/---

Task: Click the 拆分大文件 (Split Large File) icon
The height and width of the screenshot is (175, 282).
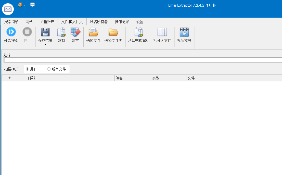Action: coord(162,32)
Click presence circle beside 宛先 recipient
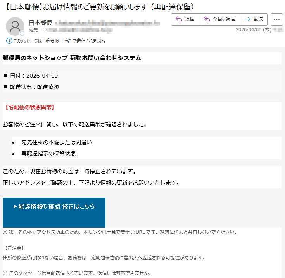Image resolution: width=285 pixels, height=278 pixels. tap(45, 29)
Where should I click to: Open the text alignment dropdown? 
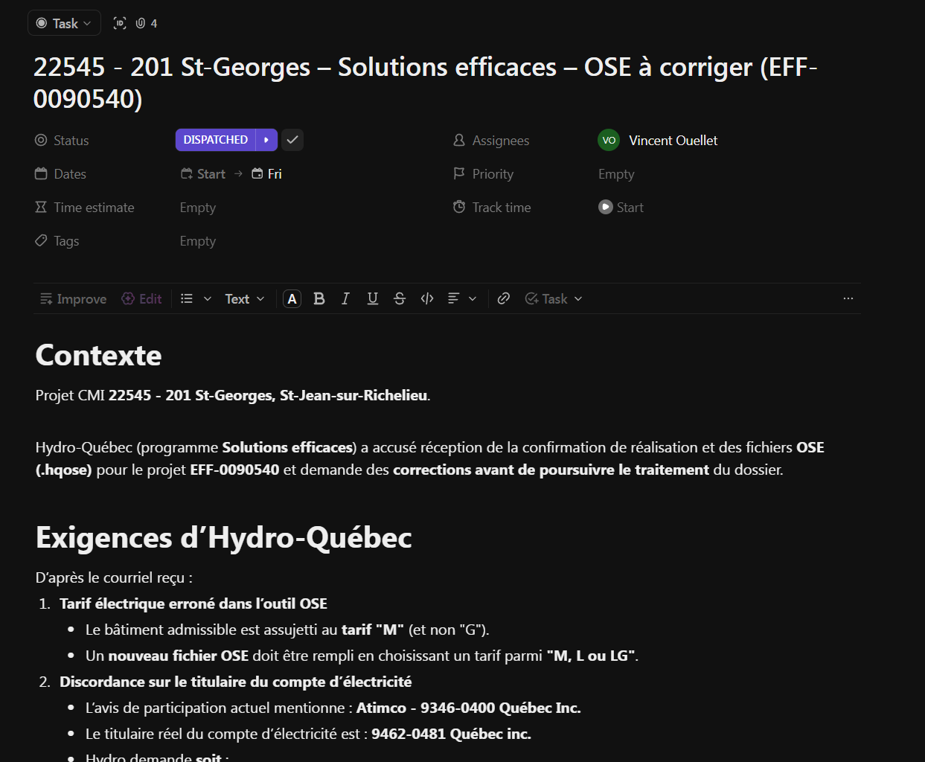461,298
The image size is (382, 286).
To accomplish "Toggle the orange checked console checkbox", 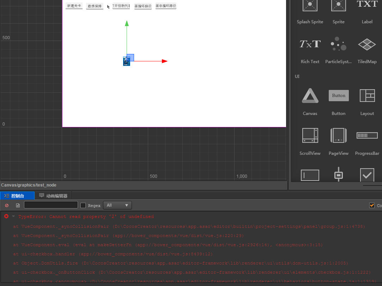I will [x=372, y=205].
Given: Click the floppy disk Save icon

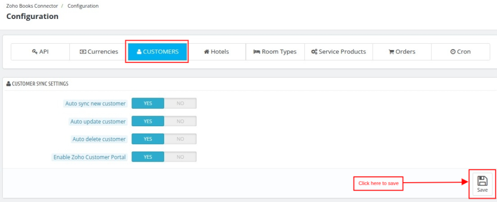Looking at the screenshot, I should [x=482, y=181].
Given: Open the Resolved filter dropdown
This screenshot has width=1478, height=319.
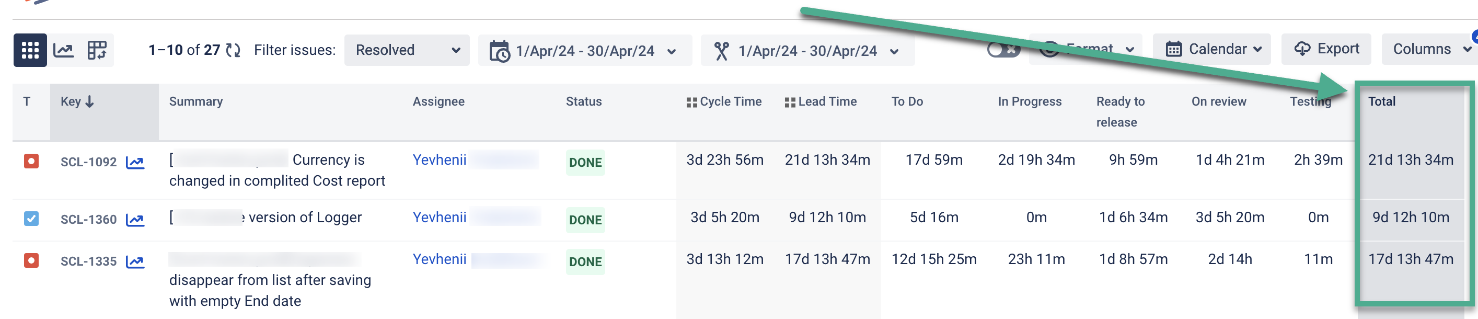Looking at the screenshot, I should coord(407,50).
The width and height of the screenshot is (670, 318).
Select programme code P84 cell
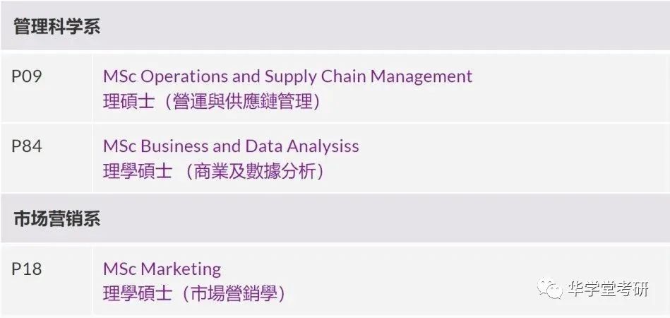coord(46,158)
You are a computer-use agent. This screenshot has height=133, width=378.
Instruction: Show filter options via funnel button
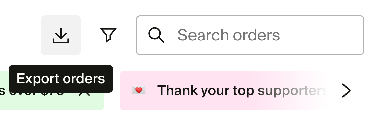click(108, 35)
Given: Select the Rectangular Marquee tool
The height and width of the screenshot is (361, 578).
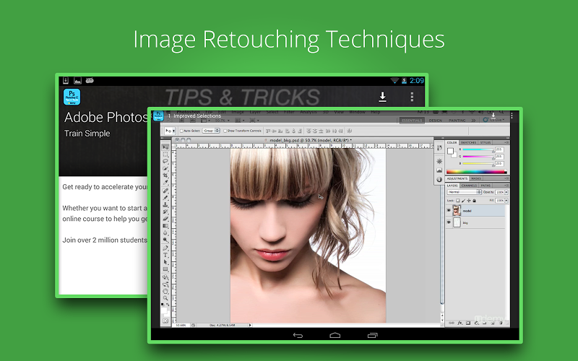Looking at the screenshot, I should [165, 155].
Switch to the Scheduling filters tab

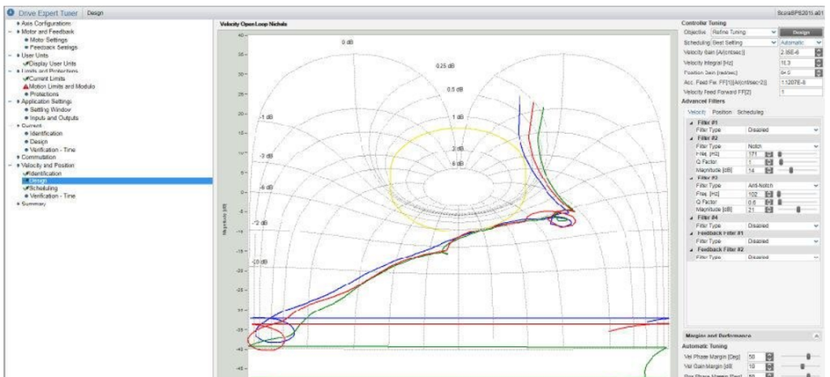pos(750,112)
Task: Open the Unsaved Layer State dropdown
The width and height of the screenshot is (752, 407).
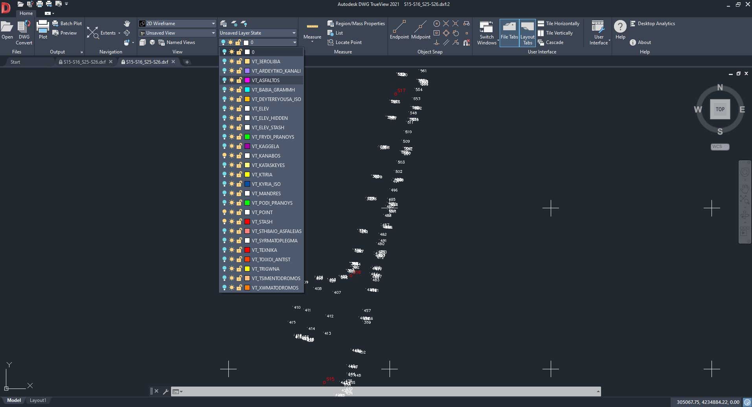Action: pos(294,33)
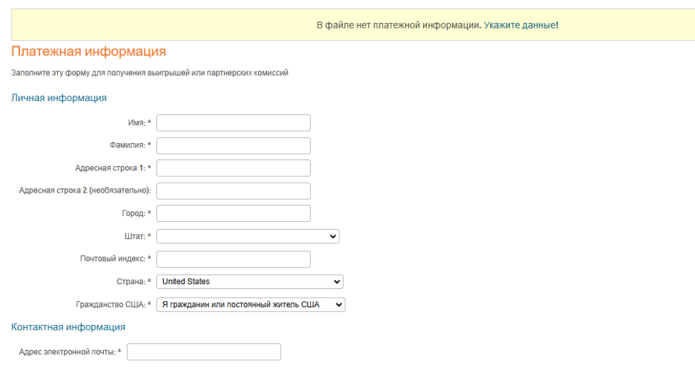
Task: Click the Почтовый индекс input box
Action: (x=233, y=259)
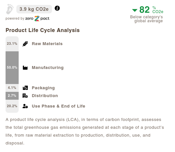Click the Use Phase person-clock icon
The height and width of the screenshot is (152, 175).
click(25, 106)
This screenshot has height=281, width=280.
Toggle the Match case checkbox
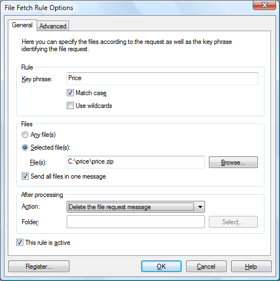(70, 93)
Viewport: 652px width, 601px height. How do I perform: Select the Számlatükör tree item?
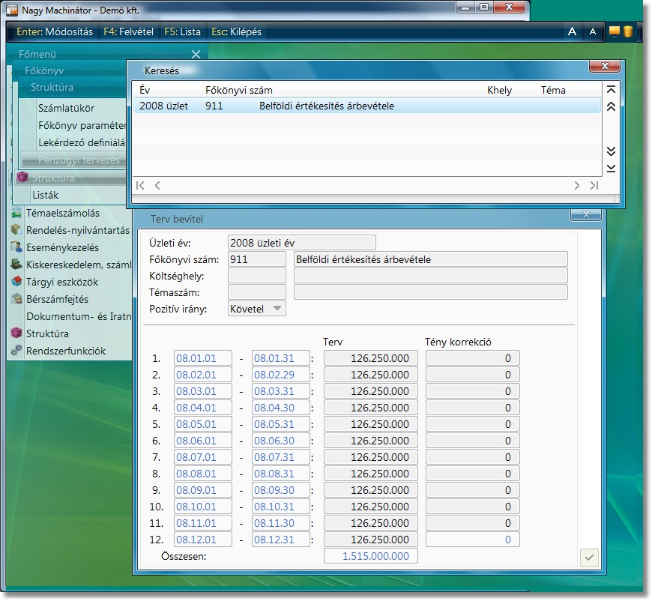coord(66,108)
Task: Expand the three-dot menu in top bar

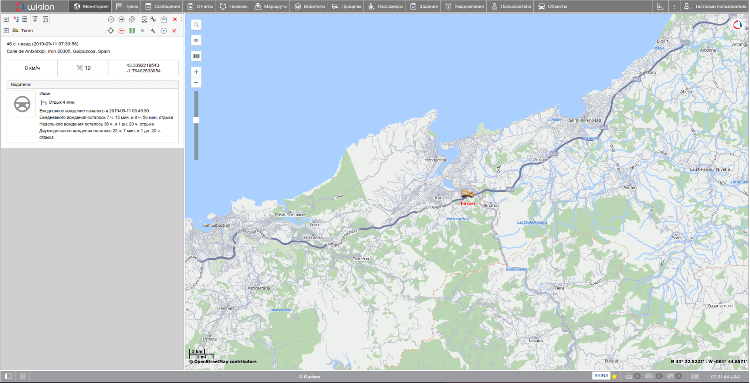Action: click(674, 7)
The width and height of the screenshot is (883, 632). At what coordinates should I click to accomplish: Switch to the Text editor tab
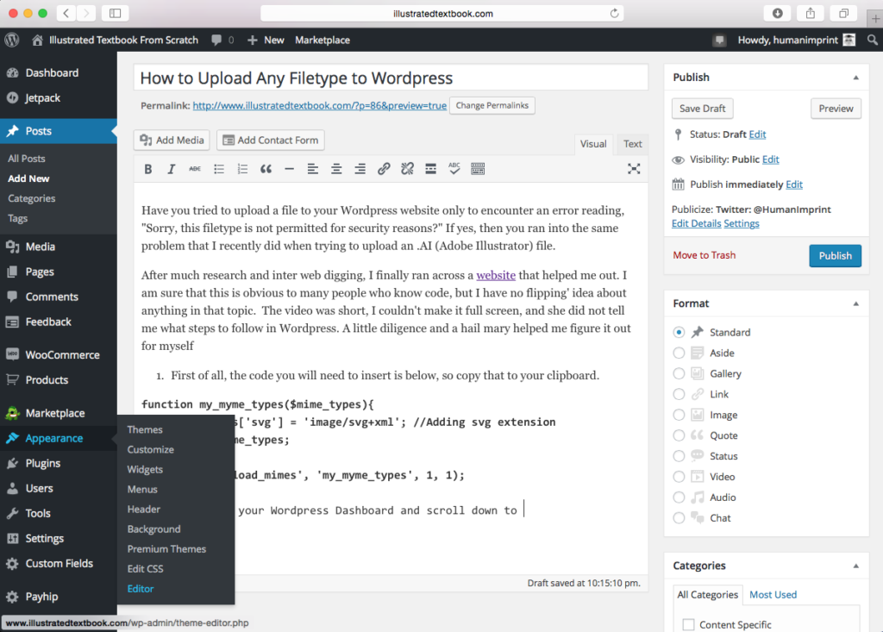632,144
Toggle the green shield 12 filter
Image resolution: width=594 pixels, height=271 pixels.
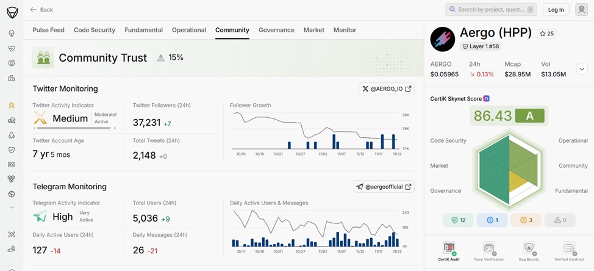coord(457,220)
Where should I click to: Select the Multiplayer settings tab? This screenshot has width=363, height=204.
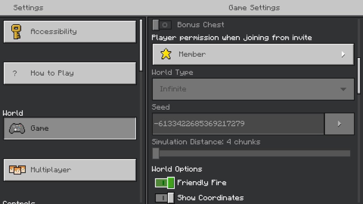pos(70,170)
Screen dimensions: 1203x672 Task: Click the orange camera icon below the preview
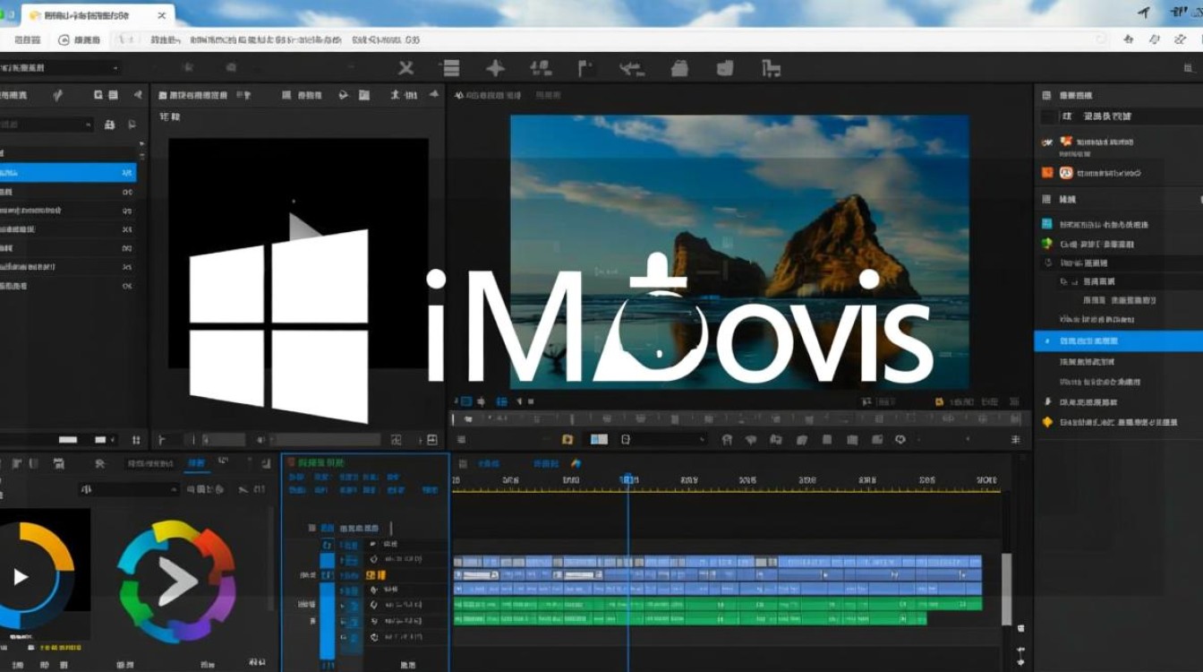pos(567,439)
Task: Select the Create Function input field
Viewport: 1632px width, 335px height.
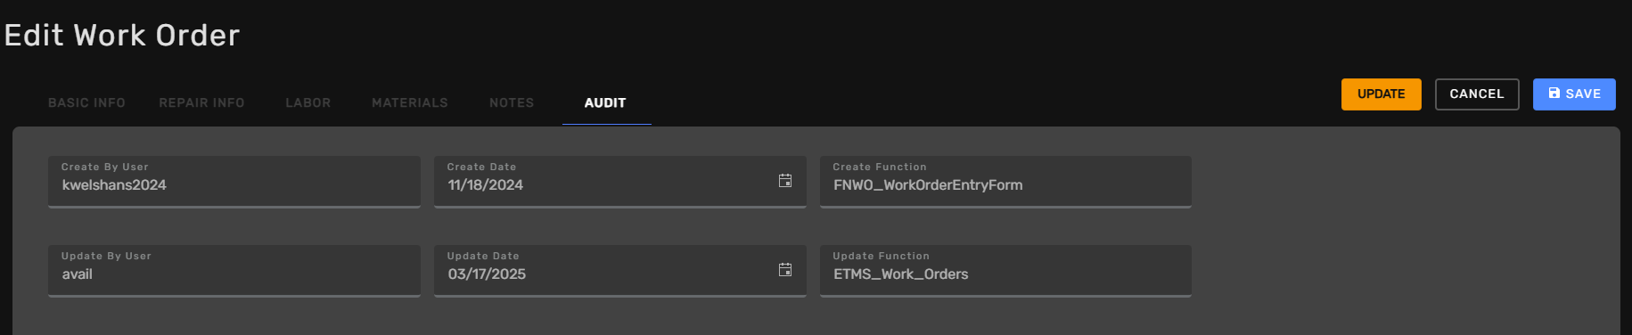Action: pos(1005,182)
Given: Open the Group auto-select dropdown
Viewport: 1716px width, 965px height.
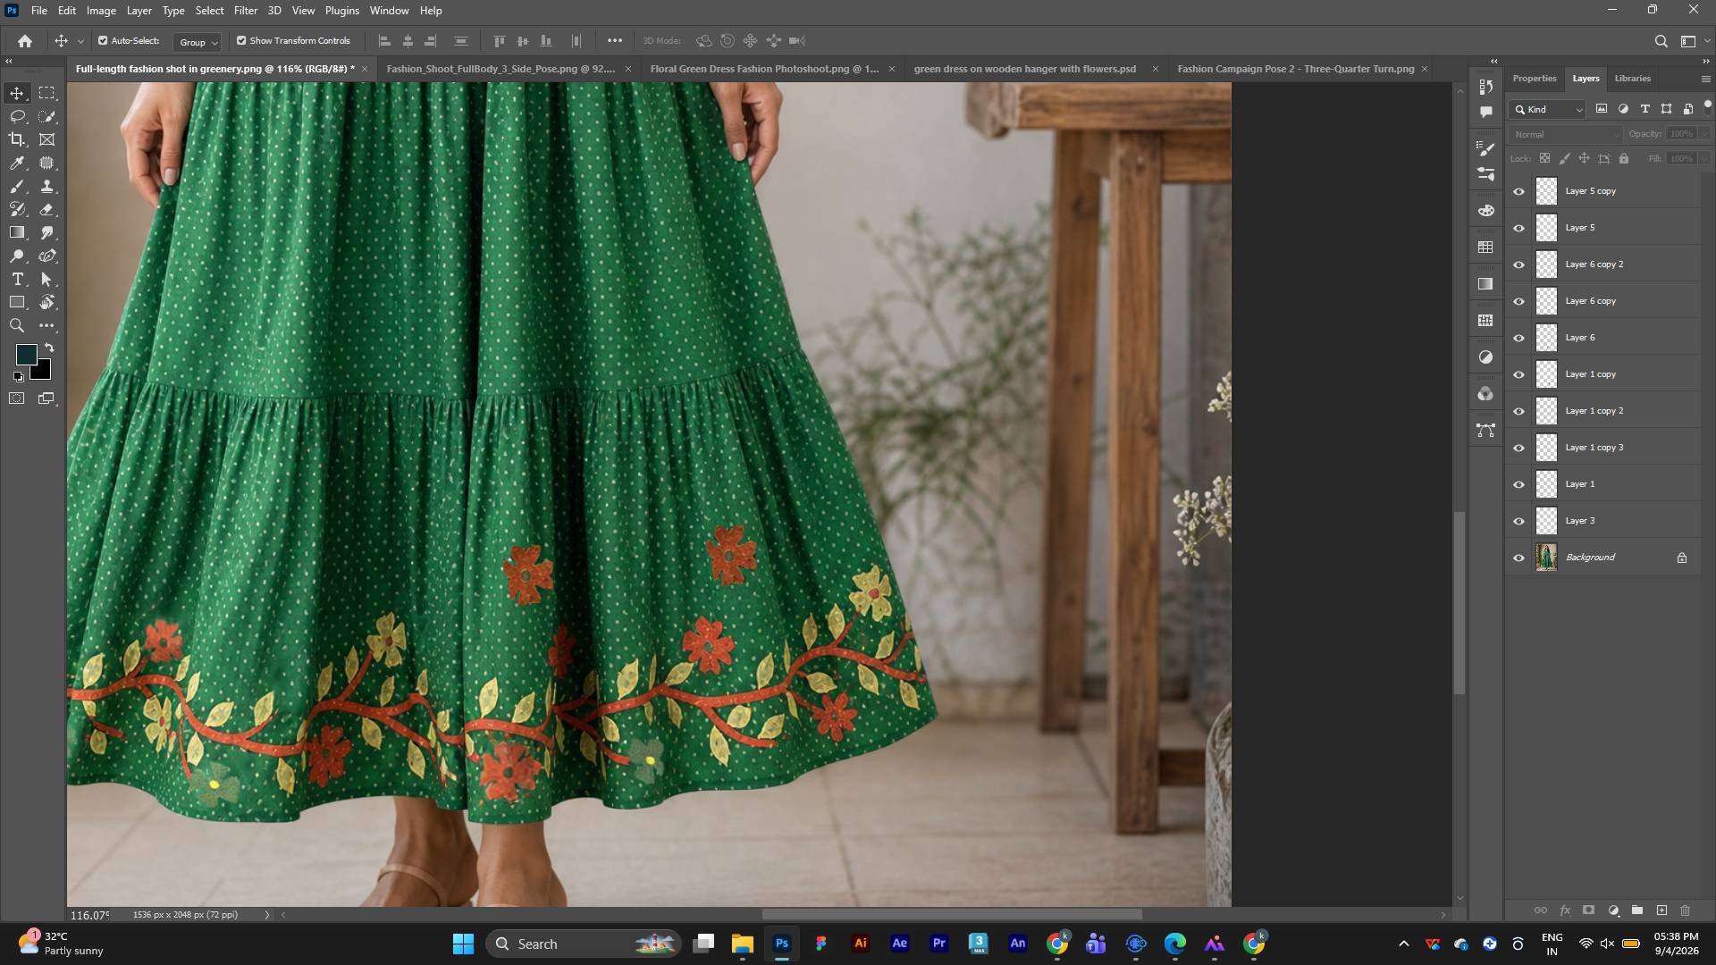Looking at the screenshot, I should 198,41.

\---

(Exercise details):
Reproduce verbatim every line starting at the line that holds "Where should I click to: Select" and ending with the final line of the data; omit the pictures.

(Response to this task):
Where should I click to: Select the Multiplayer settings tab? This screenshot has width=363, height=204.
pos(70,170)
Screen dimensions: 1203x672 Task: Click the orange camera icon below the preview
pos(567,439)
Task: Select the Create Function input field
Viewport: 1632px width, 335px height.
Action: pos(1005,182)
Given: Open the Group auto-select dropdown
Viewport: 1716px width, 965px height.
Looking at the screenshot, I should 198,41.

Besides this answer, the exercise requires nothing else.